Pour­tant, le père abbé de l’abbaye de Solesmes auto­rise le frère Duval à can­di­da­ter lors de chaque élec­tion. « À la fin de chaque man­dat, le maire invite les conseillers à réflé­chir à la suite. Je trans­mets alors cette demande au père abbé et nous en dis­cu­tons ensemble.» déclare le can­di­dat auprès d’Alétéia. En effet, dans l’ordre béné­dic­tin, le moine est d’abord dépen­dant de l’autorité supé­rieure directe qui est incar­née par le père abbé. Celui-ci tient la place du Christ dans le monas­tère et gou­verne la com­mu­nau­té selon la règle de Saint Benoît. C’est donc par une double per­mis­sion, civile et cano­nique, que le frère Jean-Phi­lippe Duval est auto­ri­sé à candidater.

L’abbaye, un élément d’identité de la commune

Avec une popu­la­tion totale de 1 200 habi­tants, la com­mune de Solesmes est prin­ci­pa­le­ment connue pour l’attrait de son abbaye béné­dic­tine, chef‑d’œuvre archi­tec­tu­ral. La cin­quan­taine de moines est source de tou­risme et d’accueil des pèle­rins. La com­mu­nau­té est donc une grande par­tie de l’identité du vil­lage. La repré­sen­ta­tion des reli­gieux au conseil muni­ci­pal est une tra­di­tion locale qui per­dure depuis deux siècles et dont le maire sor­tant et can­di­dat unique de Solesmes se réjouit. Les moines à eux seuls repré­sentent en effet 5 % des habi­tants de la com­mune. Mal­gré sa qua­li­té de reli­gieux, Jean-Phi­lippe Duval affirme tra­vailler comme n’importe quel citoyen pour le bien de sa com­mune.
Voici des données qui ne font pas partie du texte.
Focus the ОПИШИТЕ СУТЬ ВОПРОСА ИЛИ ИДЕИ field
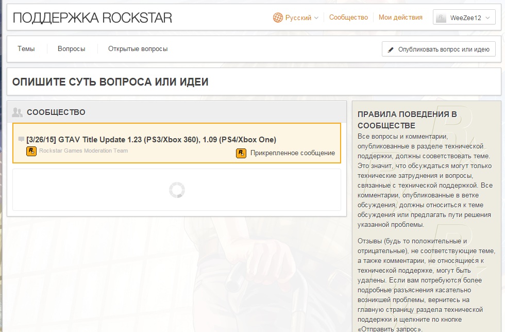 coord(253,82)
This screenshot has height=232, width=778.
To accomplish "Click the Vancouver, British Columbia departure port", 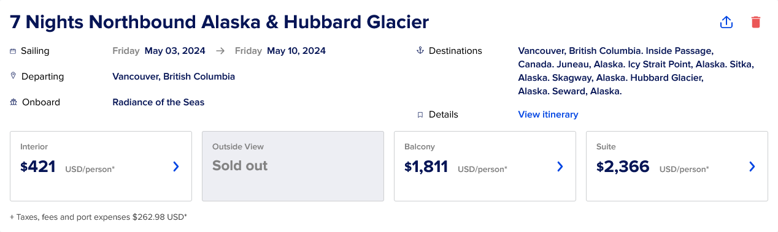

Il s’est par exemple oppo­sé à l’installation d’un base nau­tique de kayak au pied de l’abbaye qui aurait selon lui enlai­dit le lieu et ren­du le tou­risme trop impor­tant. Un avis qui n’aura pas convain­cu le conseil puisque le pro­jet est main­te­nu. Il s’assure néan­moins d’agir confor­mé­ment aux valeurs chré­tiennes et confie prier pour le maire et ses conseillers avant chaque conseil « La pre­mière chose que je fais avant chaque conseil muni­ci­pal, c’est de prier. Cela me per­met d’être dis­po­nible, à l’écoute des autres et d’exprimer mon point de vue de manière juste, en cohé­rence avec l’idéal chré­tien. » a‑t-il décla­ré aux jour­na­listes d’Alétéia. Une vie muni­ci­pale faite de bien­veillance et moti­vée par la volon­té d’améliorer la vie locale qui le pousse à se pré­sen­ter à nou­veau cette année.